Traditionally, their mostly young clientele is difficult to mobilize for local elections. That’s why in many districts they did not even have candidates in the past. For the first time, at least two candidates compete for each of the 452 seats.

The establishment parties, in turn, have declared the election to be a vote against violence, which does not mean police violence. “The district election is a great opportunity to show if you support violence or peaceful action”, said Samuel Mok Kam-sum, a candidate of DAB’s largest pro-Beijing party. He was in the middle of the election campaign. Just a few hundred yards from the nearest polling station, he has set up his booth and takes selfies with supporters. “We hope to get the silent majority to the polls”, he said.

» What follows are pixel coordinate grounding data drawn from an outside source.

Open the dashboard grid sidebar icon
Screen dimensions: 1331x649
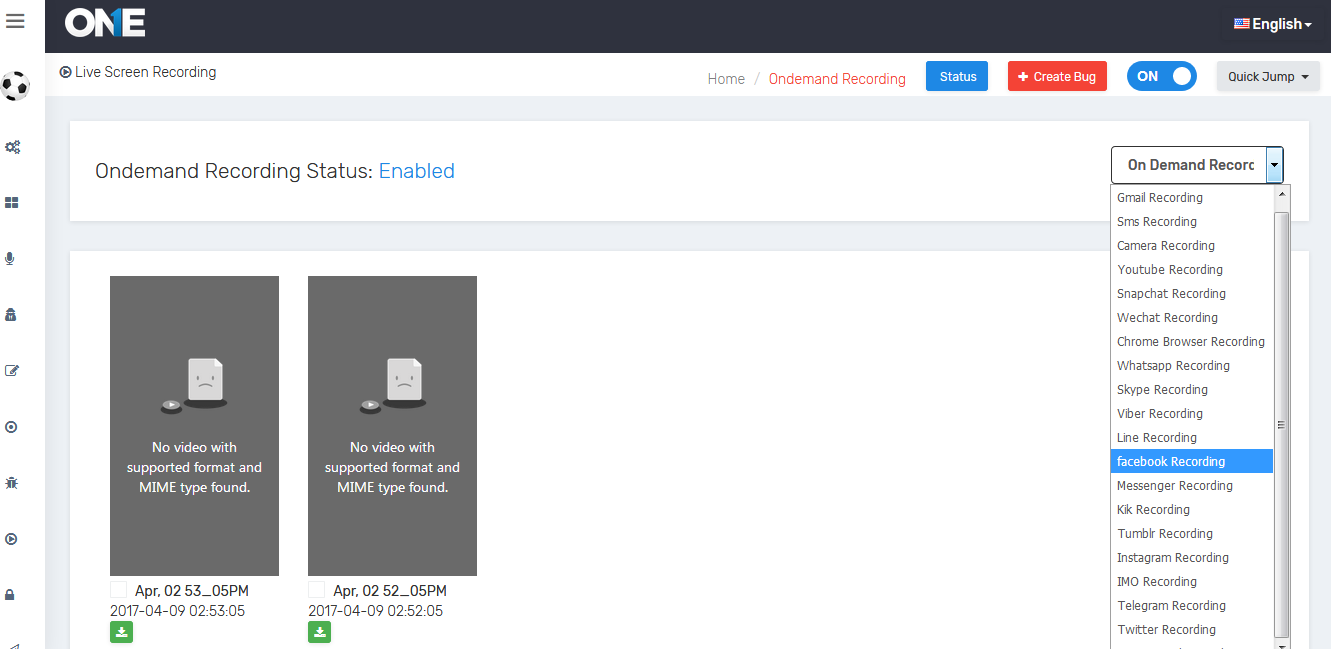click(x=12, y=203)
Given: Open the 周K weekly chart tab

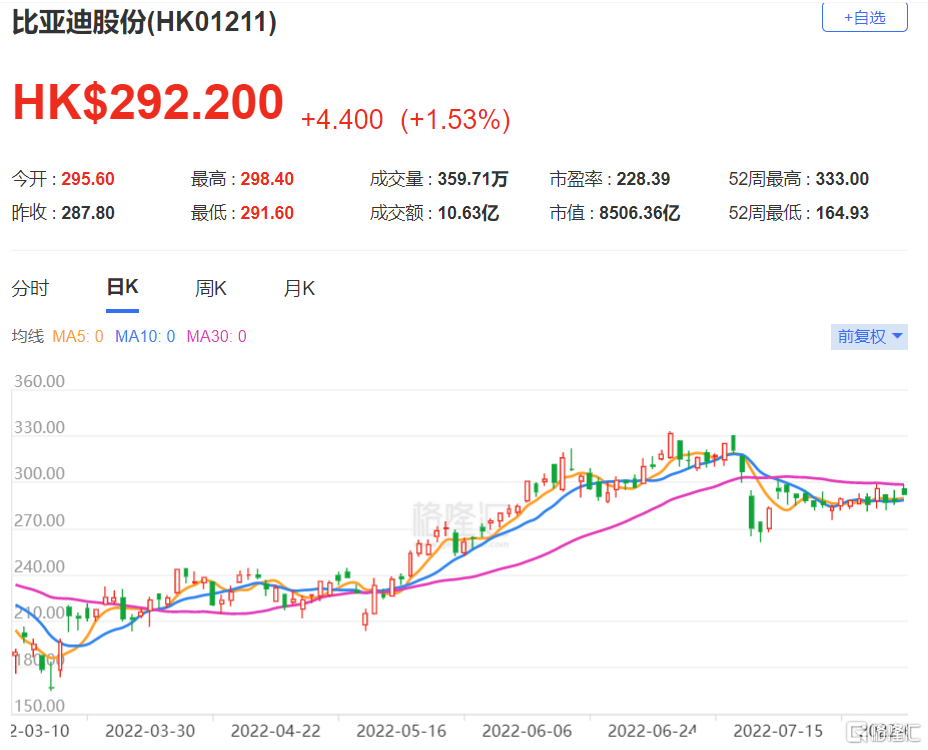Looking at the screenshot, I should point(211,289).
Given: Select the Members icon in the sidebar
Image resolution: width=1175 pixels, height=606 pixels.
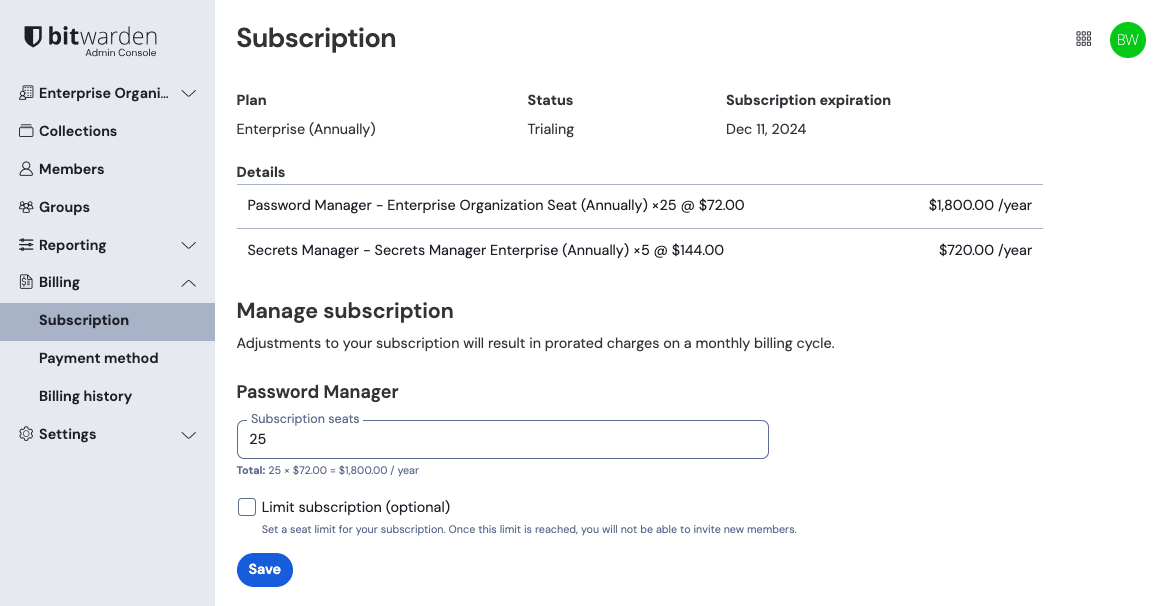Looking at the screenshot, I should (26, 169).
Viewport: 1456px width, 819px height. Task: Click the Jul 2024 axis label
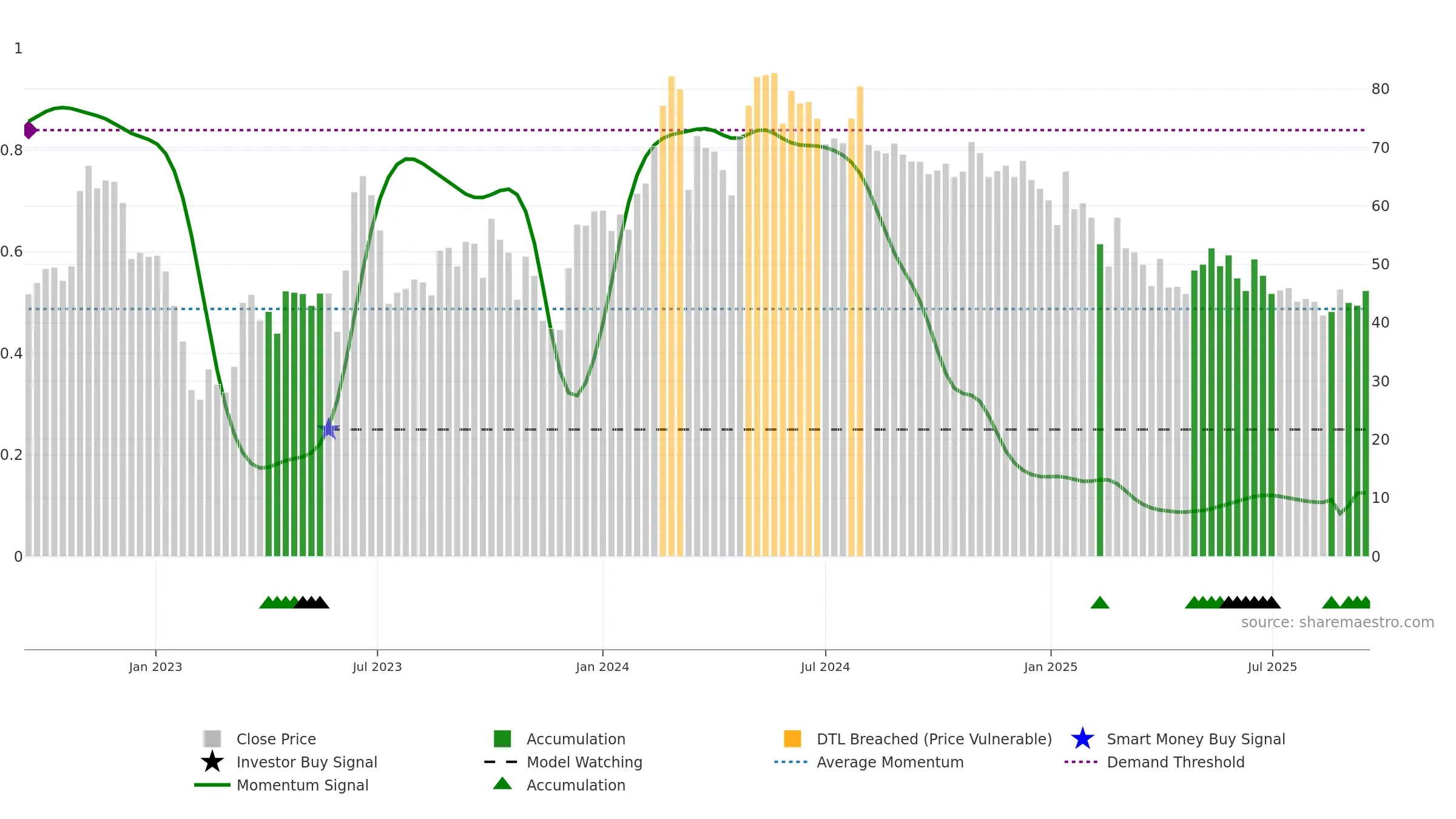(x=825, y=667)
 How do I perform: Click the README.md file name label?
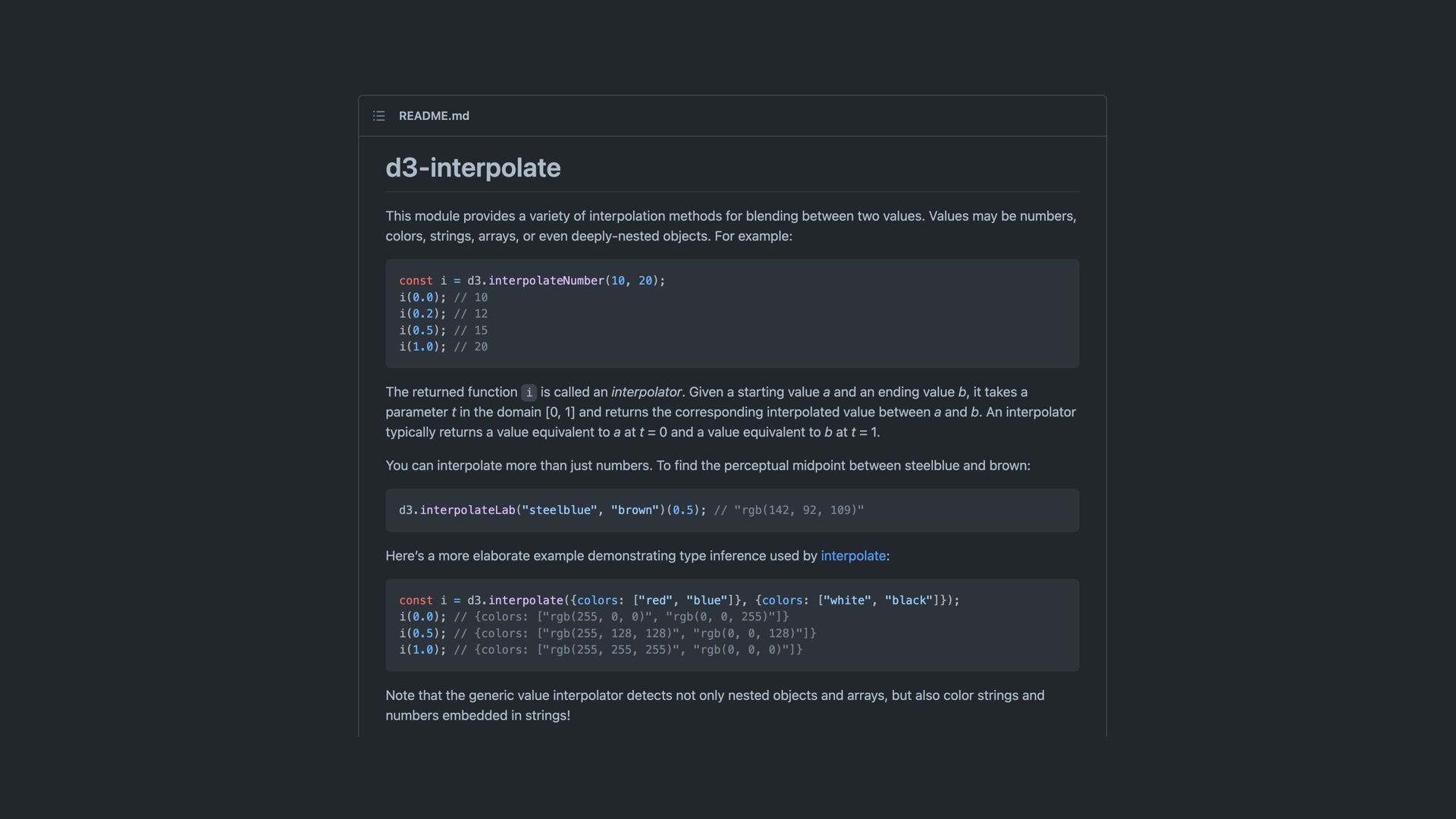(x=434, y=116)
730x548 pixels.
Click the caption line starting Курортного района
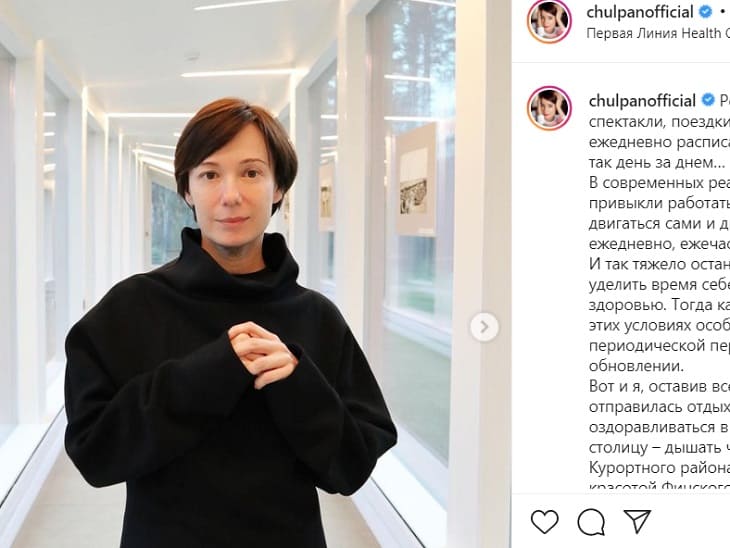click(659, 467)
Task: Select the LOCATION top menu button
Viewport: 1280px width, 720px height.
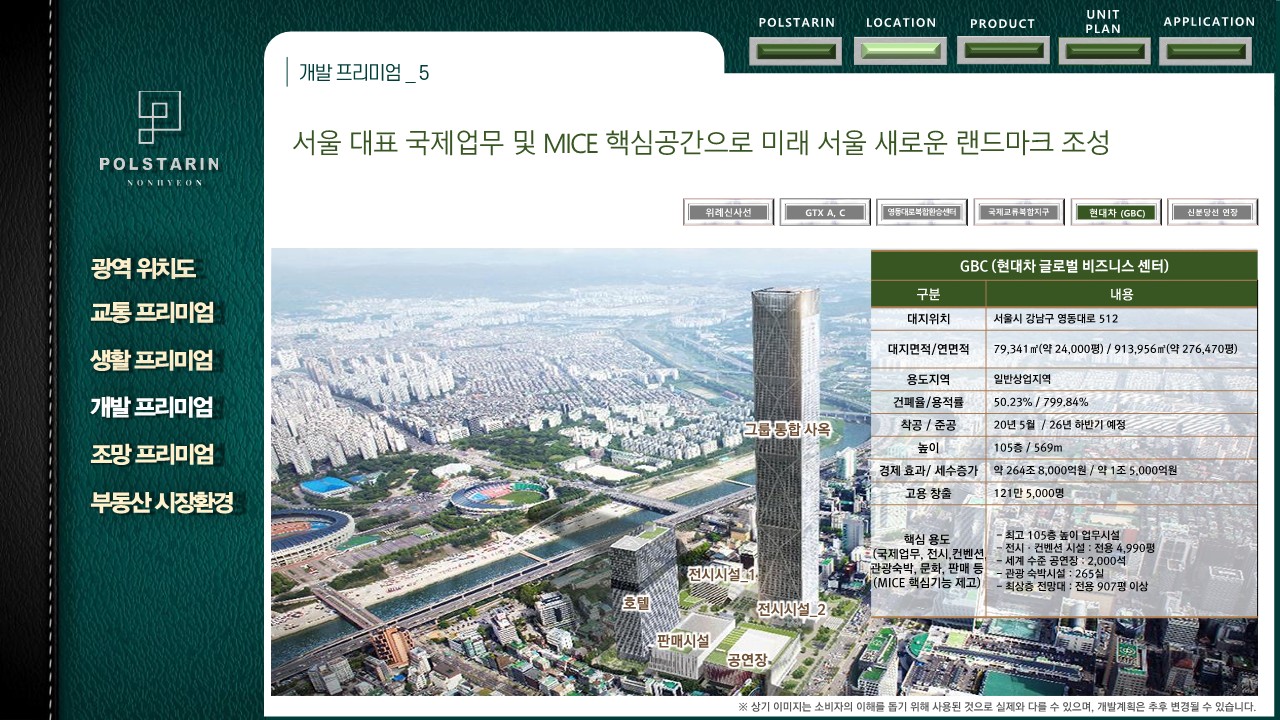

Until two weeks ago, the Pro Beijing camp faced a bitter defeat. Many supporters of the establishment were disappointed with the government’s passive crisis management. Afraid that their constituents might stay at home, the pro-Beijing parties kept their distance from the government and openly criticized Chief Executive Carrie Lam.

“We hope to get the silent majority to the polls” – Samuel sum, pro-Beijing party

The events of the past few days could have improved the chances of the pro-Beijing parties. Activists had sabotaged large parts of public transport and blocked the cross-Habour tunnel connecting the island of Hong Kong with the mainland of the Special Administrative Region.

Many Hong Kongers were therefore unable to drive to work and were not very enthusiastic about the action. Added to this are the serious riots at Chinese University and Polytechnic University. While the police dipped the city in tear gas and encircled the university squatters, the activists threw hundreds of Molotov cocktails and devastated entire streets. “The government uses this to put our candidates in a bad light”, says pro-democracy district councilor Clarisse Yeung.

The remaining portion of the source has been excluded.